“Worry a little bit every day and in a lifetime you will lose a couple of years. If something is wrong, fix it if you can. But train yourself not to worry: Worry never fixes anything.” — American novelist Ernest Hemingway (July 21, 1899 – July 2, 1961).

“Worry never robs tomorrow of its sorrow, it only saps today of its joy.”— American author and motivational speaker Leo Buscaglia (March 31, 1924 – June 12, 1998).

“Worrying means you suffer twice.” — The character Newt Scamander, from the fantasy novel “Fantastic Beasts and Where to Find Them” — penned by British author and philanthropist J.K. Rowling.

Well then, leading off with three famous quotes on worrying means there’s probably no worry about where this week’s ramblings are headed… so no worries.

The day has passed around you. You exist within it in the physical sense only. Because otherwise you’re not really there, or anywhere for that matter. No, you are trapped in a hell of your own mental making.

You long and struggle through to survive the afternoon and make it to the sweet sanctuary the darkness of night will bring. For it promises a potential of reprieve via unconsciousness. Where thought cannot find you but in dreams.

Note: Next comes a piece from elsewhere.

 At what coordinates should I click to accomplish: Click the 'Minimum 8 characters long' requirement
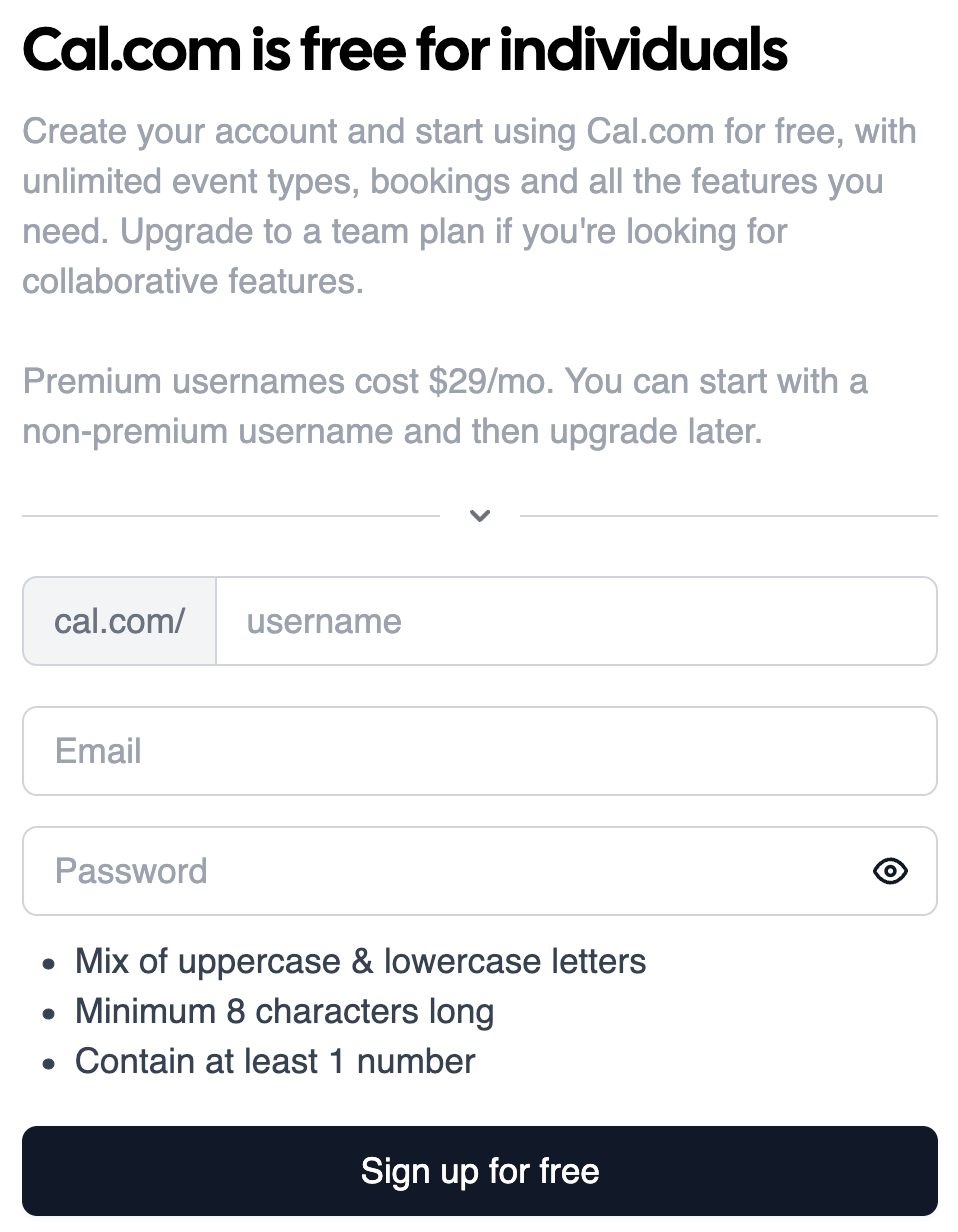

And maybe you do sleep, or rather pass out from emotional exhaustion. But your troubled mind only allots the bare minimum. All too soon your eyes acclimate to this present darkness and focus on the ceiling above. As your mind prattles endlessly on with thoughts becoming more insane by the hour.Worry Some

Conversations are replayed over and over. Looking for some hint of solution in context and articulation. New conversations are created. Accompanied by fabricated scenarios. In a desperate ploy of creating the right thing to say, along with the right thing to do, to resolve the issue. Each one thought out, played out, and repeated with variations of potential, guessed or assumed responses.

Perhaps the television will soothe you to slumber. Or at least drown out the prevailing, constant mental onslaught. And still, you rise in the dead of night. A drink? A cigarette? Some fresh air? These may earn you a moments reprieve, but alas, only a moment. You wish for an eternity of endless night. For a saving grace might be found in the darkness all round.

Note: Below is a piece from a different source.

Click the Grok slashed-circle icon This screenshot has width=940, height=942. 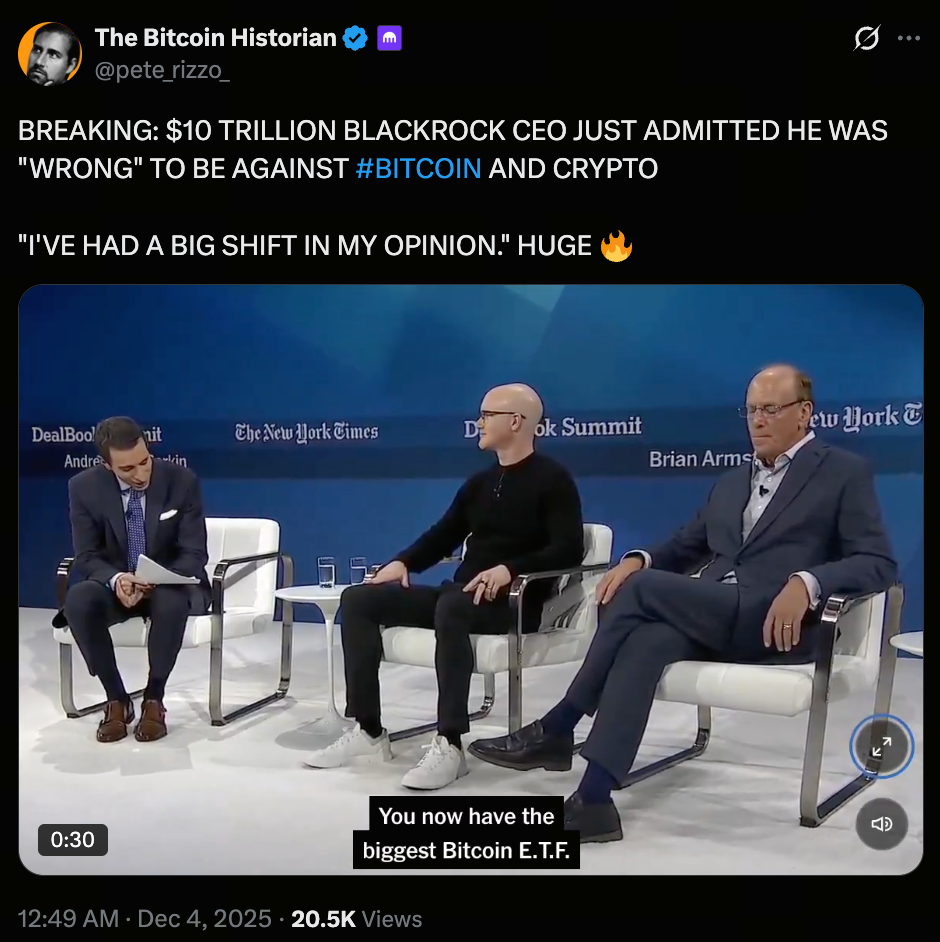(867, 38)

Come the dawn it all begins and continues anew. Only now your exhaustion and general distress has increased, leaving your defenses weakened against the looping onslaught of contemplation. Yet still you must go through the process of the day-to-day again — wash, rinse, repeat. You’re still living your life, but there’s no joy in it. Pacing about, not wanting to sit still but afraid to move. Barely eating, never sleeping and nothing seems fun anymore.

You’ve subliminally convinced yourself that if you’re not constantly thinking about it then it means you don’t care and you feel guilty. As your snowball continues down a bottomless hill, you try to slow its descent. You try to talk to family, friends or whomever might lend an ear. They will comfort you. They will console you. However, people will tire of your broken-record mentality. They can only ride on someone else’s merry-go-round so many times before they, too, no longer enjoy the carnival either.

In the end it will be you who brings it to an end. But for God’s sake you just want it to end! End it all… no you just need to stop what’s running through your mind, not the whole machine.

So, what are YOU going to do about it?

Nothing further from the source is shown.